On the morning of August 13, Sharon went to visit another daughter in Jackson, California, about two hundred miles away from Cottonwood. She wasn’t scheduled to return until the early-morning hours of August 14.

  On the evening of August 13, John and Buddy Wayne Tidwell, David’s brothers, were visiting the residence on Chestnut Street. It was after nine at night when Annette asked David Tidwell for some money because she wanted to go to the nearby Holiday Market to buy some milk, bread and Squirt. She wanted to go on her skateboard, but David said it was getting too dark outside for that, and it was too dangerous. He told her she could walk to the store and then come right back.

  In August 1978, Darrell spotted eleven-year-old Annette Selix walking

  home at night from a store in Cottonwood. He knew her and her mom.

  (Yearbook photo)

  Joseph Pico, a clerk at the Holiday Market, saw Annette come into the store. She purchased a half gallon of milk, a loaf of Rainbow bread, a box of Cracker Jack, a couple of cans of Squirt and two tubs of Blue Bonnet margarine. Pico recalled later it was about half an hour before closing, which made it around nine-thirty.
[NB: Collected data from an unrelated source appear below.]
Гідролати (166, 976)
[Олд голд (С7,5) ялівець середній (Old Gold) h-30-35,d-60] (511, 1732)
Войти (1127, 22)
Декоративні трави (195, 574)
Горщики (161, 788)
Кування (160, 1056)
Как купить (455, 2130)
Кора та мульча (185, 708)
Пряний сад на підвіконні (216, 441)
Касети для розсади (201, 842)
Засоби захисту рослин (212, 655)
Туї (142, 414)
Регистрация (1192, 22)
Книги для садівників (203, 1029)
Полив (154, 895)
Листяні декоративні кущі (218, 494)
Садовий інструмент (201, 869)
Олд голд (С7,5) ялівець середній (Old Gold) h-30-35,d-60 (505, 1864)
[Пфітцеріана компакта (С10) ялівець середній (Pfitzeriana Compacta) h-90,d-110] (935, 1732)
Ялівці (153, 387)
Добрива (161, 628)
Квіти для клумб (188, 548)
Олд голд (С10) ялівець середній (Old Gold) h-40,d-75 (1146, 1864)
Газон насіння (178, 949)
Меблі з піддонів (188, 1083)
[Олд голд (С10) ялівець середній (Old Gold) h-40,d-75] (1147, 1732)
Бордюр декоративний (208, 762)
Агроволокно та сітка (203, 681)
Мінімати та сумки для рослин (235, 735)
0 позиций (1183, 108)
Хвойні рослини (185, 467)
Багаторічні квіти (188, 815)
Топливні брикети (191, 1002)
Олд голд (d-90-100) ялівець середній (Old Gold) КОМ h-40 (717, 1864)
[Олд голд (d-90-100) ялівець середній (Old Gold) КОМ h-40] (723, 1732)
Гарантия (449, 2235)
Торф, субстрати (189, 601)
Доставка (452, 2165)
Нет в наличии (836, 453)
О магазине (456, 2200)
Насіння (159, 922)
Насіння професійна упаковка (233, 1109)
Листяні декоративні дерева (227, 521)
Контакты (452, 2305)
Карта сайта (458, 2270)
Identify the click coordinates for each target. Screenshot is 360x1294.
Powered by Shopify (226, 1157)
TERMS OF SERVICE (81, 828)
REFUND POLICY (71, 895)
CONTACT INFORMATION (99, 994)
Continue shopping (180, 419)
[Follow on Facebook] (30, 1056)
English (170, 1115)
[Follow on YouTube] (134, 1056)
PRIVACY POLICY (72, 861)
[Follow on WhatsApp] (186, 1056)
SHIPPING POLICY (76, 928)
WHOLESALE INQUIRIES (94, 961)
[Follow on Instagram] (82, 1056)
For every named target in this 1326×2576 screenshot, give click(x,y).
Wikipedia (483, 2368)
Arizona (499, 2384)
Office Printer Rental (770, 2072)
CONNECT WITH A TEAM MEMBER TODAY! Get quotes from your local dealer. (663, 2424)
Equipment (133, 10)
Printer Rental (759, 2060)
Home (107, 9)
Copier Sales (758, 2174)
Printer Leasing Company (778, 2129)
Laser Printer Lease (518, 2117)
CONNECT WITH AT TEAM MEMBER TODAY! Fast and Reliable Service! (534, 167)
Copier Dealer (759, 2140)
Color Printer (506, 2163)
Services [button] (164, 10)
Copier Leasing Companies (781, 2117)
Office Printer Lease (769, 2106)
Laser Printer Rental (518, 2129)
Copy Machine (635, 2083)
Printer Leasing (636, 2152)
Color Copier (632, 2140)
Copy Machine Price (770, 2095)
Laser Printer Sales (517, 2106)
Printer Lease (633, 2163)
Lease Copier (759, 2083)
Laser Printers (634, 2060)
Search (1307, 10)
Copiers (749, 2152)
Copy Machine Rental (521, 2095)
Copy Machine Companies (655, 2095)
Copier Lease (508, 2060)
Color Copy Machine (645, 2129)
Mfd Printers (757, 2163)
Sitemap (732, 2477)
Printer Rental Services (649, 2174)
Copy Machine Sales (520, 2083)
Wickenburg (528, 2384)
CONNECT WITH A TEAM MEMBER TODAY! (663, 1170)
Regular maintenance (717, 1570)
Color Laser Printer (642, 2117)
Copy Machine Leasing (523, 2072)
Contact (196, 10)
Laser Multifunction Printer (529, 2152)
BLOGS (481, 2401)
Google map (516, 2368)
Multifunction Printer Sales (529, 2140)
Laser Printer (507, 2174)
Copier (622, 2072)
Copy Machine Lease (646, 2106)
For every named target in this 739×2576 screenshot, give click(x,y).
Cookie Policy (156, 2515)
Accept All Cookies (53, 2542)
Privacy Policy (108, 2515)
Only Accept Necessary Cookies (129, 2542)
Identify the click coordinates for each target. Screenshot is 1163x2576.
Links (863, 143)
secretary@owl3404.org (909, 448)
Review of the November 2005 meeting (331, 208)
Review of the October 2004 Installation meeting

  Annette started walking home, and Eric Creede was riding down the street on his moped. He recalled the girl carrying a couple of shopping bags. Eric went to the Holiday Market and Joseph Pico came outside to look at his moped. Annette had already disappeared from view at that point.

  And then one more person saw Annette Selix walking down the street. That person was Darrell Rich. At first, he didn’t recognize her. He only knew she was a girl walking alone on the street at night. Darrell pulled over and asked her if she needed a ride.